Eric Etienne conseille à Christine Lecompte de convaincre la famille « à quitter les lieux sans délai afin de s'installer sur l'aire d'accueil prévue à cet effet (au camp d’Eycenac, Ndlr)». En guise de conclusion, le Préfet promet : « J'engagerai une maîtrise d’œuvre urbaine et sociale* en lien avec les autorités locales afin de proposer une solution conforme à son souhait de sédentarisation ».

Pas d’eau courante. Pas de sanitaire. Pas de douche…

Actuellement et depuis le 17 juin, la caravane occupée par Sylvie et sa maman est posée dans un pré tout proche du magasin But et Décathlon près de Vals mais sur la commune du Puy. La situation ? Pas d’eau courante. Pas de sanitaire. Pas de douche. Un groupe électrogène que les deux femmes remplissent comme elles peuvent avec du carburant hors de prix. « Pour se laver, on fait comme à l’ancienne, partage Sylvie. Dans une bassine, on met un peu d’eau qu’on va chercher dans une source ou une rivière et c’est tout ».

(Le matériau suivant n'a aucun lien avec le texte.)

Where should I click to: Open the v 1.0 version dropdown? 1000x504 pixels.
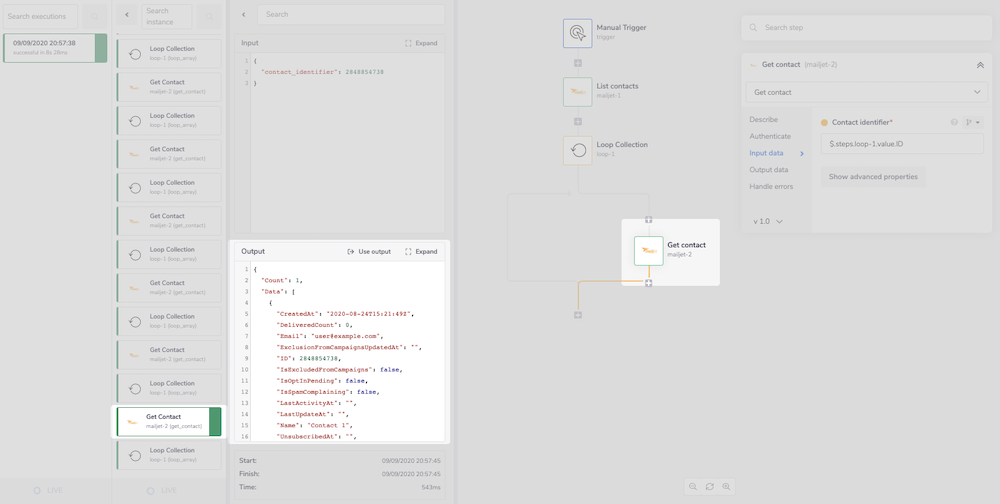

Jeanne Capleau présente fièrement sa famille, un cliché pris "en des temps plus sereins."
Jeanne Capleau présente fièrement sa famille, un cliché pris "en des temps plus sereins." Photo par Nicolas Defay

« Hier soir, ma mère avait les lèvres complètement violettes à cause de ça »

Il y a trois ans, Jeanne a contracté une pneumonie qui l’a entraînée en urgence à l’hôpital du Puy. Et puis le Covid s’est rajouté dessus. Depuis un an, elle doit régulièrement faire usage d’un appareil à oxygène pour ne pas succomber à une carence fatale. « Le problème est que le groupe électrogène que nous avons ne fournit pas régulièrement assez d’énergie pour alimenter l’appareil médical, déplore Sylvie. »

Avec une voix qui se brise à mesure que les mots sortent, elle souffle doucement : « Hier soir, ma mère avait les lèvres complètement violettes à cause de ça. Et tous les jours, je crains pour le jour suivant. Nous ne demandons pas grand-chose pourtant. Juste un petit terrain que nous pourrons louer avec ce qu’on a. Jusqu'à ce que notre vie revienne comme avant ».

*Au terme de l'enquête et de l'écriture de l'article, Christine Lecompte a appris que le Préfet allait mettre en route une MOUS (maîtrise d'œuvre urbaine et sociale). Une Mous a pour objectif de promouvoir l'accès à l'habitat adapté ou au logement des gens du voyage défavorisées. Le problème principal est que le dispositif prend un temps administratif très considérable avant son exécution.